Masa Peralihan PTN BHMN Diserahkan ke Kampus

7 September 2011 Berita Pendidikan


JAKARTA - Masa peralihan tujuh perguruan tinggi negeri yang berstatus badan hukum milik negara kembali menjadi perguruan tinggi negeri, diserahkan sepenuhnya pada kebijakan masing-masing kampus. Jika ada perbedaan pendapat, Kementerian Pendidikan Nasional menawarkan diri untuk menjadi mediator.

"Perguruan tinggi negeri BHMN kan selama ini otonomi. Di masa transisi pun tetap diberi otonomi, untuk melakukan penyesuaian hingga akhir tahun 2012. Setiap pilihan kampus dalam masa penyesuaian diharapkan hasil dari kesepakatan semua komponen internal kampus," kata Menteri Pendidikan Nasional Mohammad Nuh di Jakarta, Selasa (6/9/2011).

Ketujuh PTN BHMN yang saat ini menjalani masa transisi yakni Universitas Indonesia (UI), Universitas Gadjah Mada, Institut Teknologi Bandung , Institut Pertanian Bogor, Universitas Sumatera Utara, Universitas Pendidikan Indonesia, dan Universitas Airlangga.

Nuh mengatakan, dalam masa transisi PTN BHMN menjadi PTN bebas menentukan pilihan. Pada pokoknya, PTN BHMN tetap melakukan penyesuaian seperti diamanatkan PP No 66/2010 tentang Pengelolaan dan Penyelenggaraan Pendidikan pascabatalnya UU Badan Hukum Pendidikan.

Bisa saja tiap kampus memperpanjang lagi majelis wali amanat (MWA) yang sudah sudah habis masa jabatannya hingga selesai masa transisi. Pilihan lain, pemilihan rektor dipercepat, namun pelantikan tetap sesuai masa baktinya, atau membentuk organ akademik dan non-akademik kampus yang baru.

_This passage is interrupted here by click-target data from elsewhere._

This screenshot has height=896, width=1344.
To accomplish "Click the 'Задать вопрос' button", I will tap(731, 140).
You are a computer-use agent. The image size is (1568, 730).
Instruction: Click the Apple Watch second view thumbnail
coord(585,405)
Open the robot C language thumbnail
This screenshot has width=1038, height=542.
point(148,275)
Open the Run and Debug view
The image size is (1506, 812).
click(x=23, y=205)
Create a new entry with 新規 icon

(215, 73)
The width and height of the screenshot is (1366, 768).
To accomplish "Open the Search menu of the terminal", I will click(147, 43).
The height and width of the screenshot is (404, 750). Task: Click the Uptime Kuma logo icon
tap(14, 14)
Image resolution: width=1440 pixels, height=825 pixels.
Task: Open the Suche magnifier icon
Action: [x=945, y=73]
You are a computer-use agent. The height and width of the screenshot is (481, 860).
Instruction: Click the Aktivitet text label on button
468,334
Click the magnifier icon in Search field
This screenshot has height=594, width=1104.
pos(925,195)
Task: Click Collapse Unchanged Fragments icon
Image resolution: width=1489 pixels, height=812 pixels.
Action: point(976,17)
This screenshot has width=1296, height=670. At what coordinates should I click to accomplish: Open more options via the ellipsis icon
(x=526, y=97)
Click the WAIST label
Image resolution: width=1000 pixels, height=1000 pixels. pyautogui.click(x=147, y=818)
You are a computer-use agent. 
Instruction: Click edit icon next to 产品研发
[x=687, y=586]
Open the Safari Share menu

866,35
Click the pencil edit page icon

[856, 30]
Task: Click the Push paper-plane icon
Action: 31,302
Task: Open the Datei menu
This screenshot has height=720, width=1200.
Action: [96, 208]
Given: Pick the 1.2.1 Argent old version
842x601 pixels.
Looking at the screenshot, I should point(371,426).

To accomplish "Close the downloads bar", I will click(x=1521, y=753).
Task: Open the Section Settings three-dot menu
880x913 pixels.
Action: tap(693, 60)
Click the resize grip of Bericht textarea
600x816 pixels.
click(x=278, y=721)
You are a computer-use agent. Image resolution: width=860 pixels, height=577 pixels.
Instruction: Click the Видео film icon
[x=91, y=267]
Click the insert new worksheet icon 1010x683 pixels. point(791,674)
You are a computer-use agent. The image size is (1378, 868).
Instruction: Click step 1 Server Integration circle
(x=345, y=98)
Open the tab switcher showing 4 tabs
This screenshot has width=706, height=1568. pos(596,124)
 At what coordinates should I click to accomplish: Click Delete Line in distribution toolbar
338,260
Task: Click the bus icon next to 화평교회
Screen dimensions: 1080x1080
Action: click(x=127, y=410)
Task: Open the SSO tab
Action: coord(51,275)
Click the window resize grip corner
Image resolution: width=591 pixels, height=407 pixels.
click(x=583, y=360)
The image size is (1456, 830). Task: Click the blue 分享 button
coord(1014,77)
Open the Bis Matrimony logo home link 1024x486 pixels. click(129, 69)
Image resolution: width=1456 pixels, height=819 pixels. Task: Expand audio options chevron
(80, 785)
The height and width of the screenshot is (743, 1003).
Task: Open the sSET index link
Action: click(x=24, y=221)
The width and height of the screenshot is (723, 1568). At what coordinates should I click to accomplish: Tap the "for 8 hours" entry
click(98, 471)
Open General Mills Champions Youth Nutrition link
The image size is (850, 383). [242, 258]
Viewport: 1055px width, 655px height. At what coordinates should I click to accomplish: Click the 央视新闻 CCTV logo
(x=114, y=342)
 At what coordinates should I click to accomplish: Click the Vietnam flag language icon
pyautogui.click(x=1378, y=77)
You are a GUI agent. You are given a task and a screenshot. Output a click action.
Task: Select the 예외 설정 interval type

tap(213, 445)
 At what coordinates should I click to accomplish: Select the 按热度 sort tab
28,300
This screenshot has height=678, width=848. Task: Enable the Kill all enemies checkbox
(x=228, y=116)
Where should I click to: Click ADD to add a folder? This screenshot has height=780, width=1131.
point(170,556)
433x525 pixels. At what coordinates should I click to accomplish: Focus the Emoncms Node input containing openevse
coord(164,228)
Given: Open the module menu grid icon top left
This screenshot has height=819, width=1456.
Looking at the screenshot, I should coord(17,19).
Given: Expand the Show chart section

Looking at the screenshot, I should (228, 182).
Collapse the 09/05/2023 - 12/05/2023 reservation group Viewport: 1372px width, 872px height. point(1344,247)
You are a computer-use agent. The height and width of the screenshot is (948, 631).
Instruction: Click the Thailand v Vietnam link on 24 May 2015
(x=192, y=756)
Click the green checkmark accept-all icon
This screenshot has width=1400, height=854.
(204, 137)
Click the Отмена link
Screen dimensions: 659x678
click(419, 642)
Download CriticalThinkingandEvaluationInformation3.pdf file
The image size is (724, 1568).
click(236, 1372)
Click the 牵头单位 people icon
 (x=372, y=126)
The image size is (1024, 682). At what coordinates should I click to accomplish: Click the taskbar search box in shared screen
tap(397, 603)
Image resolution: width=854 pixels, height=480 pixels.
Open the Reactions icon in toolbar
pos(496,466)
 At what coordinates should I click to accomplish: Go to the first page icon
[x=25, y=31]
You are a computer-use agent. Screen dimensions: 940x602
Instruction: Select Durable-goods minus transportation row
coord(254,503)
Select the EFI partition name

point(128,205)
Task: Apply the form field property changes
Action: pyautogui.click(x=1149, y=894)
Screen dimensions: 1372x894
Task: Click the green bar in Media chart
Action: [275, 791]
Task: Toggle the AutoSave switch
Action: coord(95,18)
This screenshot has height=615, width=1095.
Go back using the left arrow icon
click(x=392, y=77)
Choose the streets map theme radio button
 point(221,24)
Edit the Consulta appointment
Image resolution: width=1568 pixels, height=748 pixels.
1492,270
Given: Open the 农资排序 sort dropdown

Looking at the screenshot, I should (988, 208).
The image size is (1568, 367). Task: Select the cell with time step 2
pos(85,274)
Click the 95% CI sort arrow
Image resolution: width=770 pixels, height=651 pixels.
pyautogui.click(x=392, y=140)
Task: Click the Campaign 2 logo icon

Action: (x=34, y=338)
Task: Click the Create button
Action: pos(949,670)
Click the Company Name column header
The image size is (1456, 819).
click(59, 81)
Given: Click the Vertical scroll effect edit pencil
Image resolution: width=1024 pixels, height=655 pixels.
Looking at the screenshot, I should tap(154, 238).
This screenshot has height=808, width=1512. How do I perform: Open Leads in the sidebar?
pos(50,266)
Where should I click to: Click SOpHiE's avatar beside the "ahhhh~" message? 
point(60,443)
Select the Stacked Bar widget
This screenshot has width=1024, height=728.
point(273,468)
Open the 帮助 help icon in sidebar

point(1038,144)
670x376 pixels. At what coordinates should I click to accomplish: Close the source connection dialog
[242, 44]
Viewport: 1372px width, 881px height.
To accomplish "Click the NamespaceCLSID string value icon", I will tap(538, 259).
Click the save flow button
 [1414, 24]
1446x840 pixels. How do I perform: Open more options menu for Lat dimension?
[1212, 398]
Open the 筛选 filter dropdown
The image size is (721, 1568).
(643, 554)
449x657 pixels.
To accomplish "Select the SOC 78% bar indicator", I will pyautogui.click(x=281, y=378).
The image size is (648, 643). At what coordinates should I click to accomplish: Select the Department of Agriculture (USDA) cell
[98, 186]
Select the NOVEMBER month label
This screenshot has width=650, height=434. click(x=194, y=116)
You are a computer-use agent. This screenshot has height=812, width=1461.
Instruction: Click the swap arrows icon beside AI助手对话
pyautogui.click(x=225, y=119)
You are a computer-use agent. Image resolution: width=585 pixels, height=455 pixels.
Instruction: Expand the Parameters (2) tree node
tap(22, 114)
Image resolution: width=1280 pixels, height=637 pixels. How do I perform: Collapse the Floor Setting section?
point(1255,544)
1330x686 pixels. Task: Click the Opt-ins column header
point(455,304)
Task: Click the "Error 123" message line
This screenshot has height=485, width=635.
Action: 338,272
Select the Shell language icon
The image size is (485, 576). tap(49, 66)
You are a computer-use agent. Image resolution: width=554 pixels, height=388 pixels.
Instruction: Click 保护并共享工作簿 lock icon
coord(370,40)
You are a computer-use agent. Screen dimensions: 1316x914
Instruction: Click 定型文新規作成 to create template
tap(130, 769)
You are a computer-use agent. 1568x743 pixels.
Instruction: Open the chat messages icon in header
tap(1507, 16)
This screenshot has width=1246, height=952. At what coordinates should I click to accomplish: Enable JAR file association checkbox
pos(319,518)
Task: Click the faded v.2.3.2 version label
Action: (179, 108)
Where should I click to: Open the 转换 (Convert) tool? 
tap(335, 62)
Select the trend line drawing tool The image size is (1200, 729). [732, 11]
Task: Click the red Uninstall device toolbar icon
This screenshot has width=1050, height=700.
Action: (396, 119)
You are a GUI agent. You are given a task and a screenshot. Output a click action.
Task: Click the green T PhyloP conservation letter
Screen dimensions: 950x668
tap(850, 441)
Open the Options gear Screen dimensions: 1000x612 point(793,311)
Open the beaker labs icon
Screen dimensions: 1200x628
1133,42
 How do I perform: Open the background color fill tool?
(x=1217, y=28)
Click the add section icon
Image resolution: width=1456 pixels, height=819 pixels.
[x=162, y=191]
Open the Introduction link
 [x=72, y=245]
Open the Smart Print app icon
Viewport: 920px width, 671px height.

Namun masa transisi tersebut tidak berjalan mulus di beberapa kampus. Seperti di UI, terjadi beda tafsir soal masa transisi yang menimbulkan masalah tata kelola kampus.

Tindakan Rektor UI yang memilih mendemisionerkan MWA, Senat Akademik Universitas (SAU), dan Dewan Guru Besar (DGB) dipersoalkan.

"UI itu PTN besar dan paling tua. Kemendiknas memberi penghormatan pada kedewasaan akademik di UI. Silakan seluruh komponen UI mengambil solusi sesuai karakter di UI," kata Nuh.

Jika ada perbedaan pendapat soal pilihan dalam masa transisi, lanjut Nuh, Kemendikan siap untuk memfasilitasi pertemuan pihak-pihak yang belum sepakat.